Personal information
- Native name: 杜凱琹
- Born: 27 November 1996 (age 29) Hong Kong
- Height: 1.66 m (5 ft 5 in)
- Weight: 59 kg (130 lb)

Sport
- Sport: Table tennis
- Club: Kinoshita Abyell Kanagawa
- Playing style: Right-handed, shakehand grip
- Highest ranking: 7 (26 July 2022)
- Current ranking: 38 (15 July 2025)

Medal record
Women's table tennis
Representing Hong Kong
Olympic Games
| Bronze medal – third place | 2020 Tokyo | Team |
World Championships
| Bronze medal – third place | 2014 Tokyo | Team |
| Bronze medal – third place | 2015 Suzhou | Mixed doubles |
| Bronze medal – third place | 2017 Düsseldorf | Mixed doubles |
| Bronze medal – third place | 2018 Halmstad | Team |
| Bronze medal – third place | 2023 Durban | Mixed doubles |
| Bronze medal – third place | 2024 Busan | Team |
| Bronze medal – third place | 2025 Doha | Mixed doubles |
World Cup
| Bronze medal – third place | 2024 Chengdu | Mixed team |
Asian Games
| Bronze medal – third place | 2018 Jakarta | Team |
Asian Championships
| Silver medal – second place | 2021 Doha | Doubles |
| Bronze medal – third place | 2013 Busan | Doubles |
| Bronze medal – third place | 2015 Pattaya | Team |
| Bronze medal – third place | 2017 Wuxi | Team |
| Bronze medal – third place | 2019 Yogyakarta | Mixed doubles |
| Bronze medal – third place | 2021 Doha | Mixed doubles |
| Bronze medal – third place | 2021 Doha | Team |
| Bronze medal – third place | 2023 Pyeongchang | Team |
| Bronze medal – third place | 2024 Astana | Singles |
| Bronze medal – third place | 2024 Astana | Team |
World University Games
| Bronze medal – third place | 2021 Chengdu | Mixed doubles |
| Bronze medal – third place | 2021 Chengdu | Team |

= Doo Hoi Kem =

Hong Kong table tennis player

Doo Hoi Kem (杜凱琹; born 27 November 1996) is a Hong Kong table tennis player.

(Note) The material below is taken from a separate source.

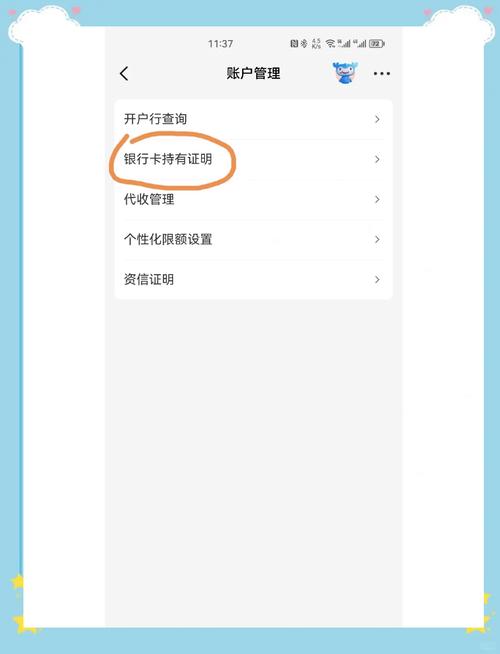Expand the chevron beside 资信证明

[x=377, y=279]
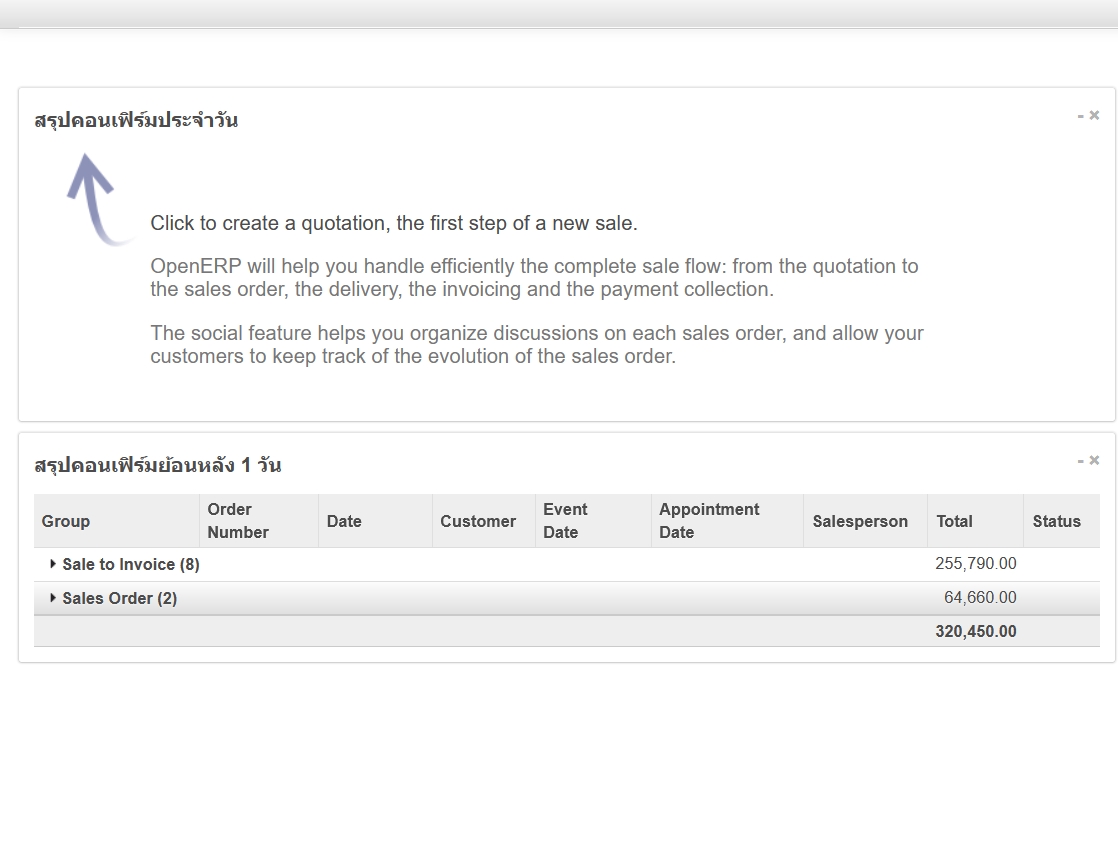Click the blue arrow pointing up graphic
The width and height of the screenshot is (1118, 849).
(x=96, y=198)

She won two medals at the 2014 Summer Youth Olympics and she was a member of Hong Kong women's team at the 2014 World Team Championships. In 2015, she won a bronze medal in mixed doubles event with Wong Chun Ting at the World Championships. In 2021, she also won bronze in the women's team event with Lee Ho Ching and Minnie Soo Wai Yam at the 2020 Summer Olympics.

==Early life==
Doo studied at Tseung Kwan O Catholic Primary School and Heep Yunn School in her early years. After completing Secondary Three at the age of 15, she chose to become a full-time athlete and entered the Hong Kong Institute of Sports for training. The coaches are the former Chinese table tennis team and the Hong Kong table tennis team. She was the winner of the 2021 President's Certificate of Appreciation (Sports).

==Career==
At the 2016 Summer Olympics, Doo competed in the team event along with Lee Ho Ching and Tie Ya Na. They lost to Germany in the quarterfinals. In the 2020 Summer Olympics, Doo reached the quarter-finals in the women's singles event where she lost to top seed Chen Meng after leading 2–0. In one of the more interesting wrinkles of the tournament, play was stopped mid-game in Doo's match against Chen so that Doo could cover a logo on her pants with duct tape (due to Olympic sponsorship rules). Doo, along with her teammates Lee Ho Ching and Minnie Soo Wai Yam, won bronze in the women's team event, defeating Germany with 3–1 in the bronze medal match.

==Achievements==
===Hong Kong Sports Stars Awards===
Doo won one of the Hong Kong Junior Sports Stars Awards in 2014. As a member of the Hong Kong National Table Tennis Team (mixed doubles), she was also a two-time winner of the Hong Kong Sports Star Awards for Team Event, both in 2015 and 2017.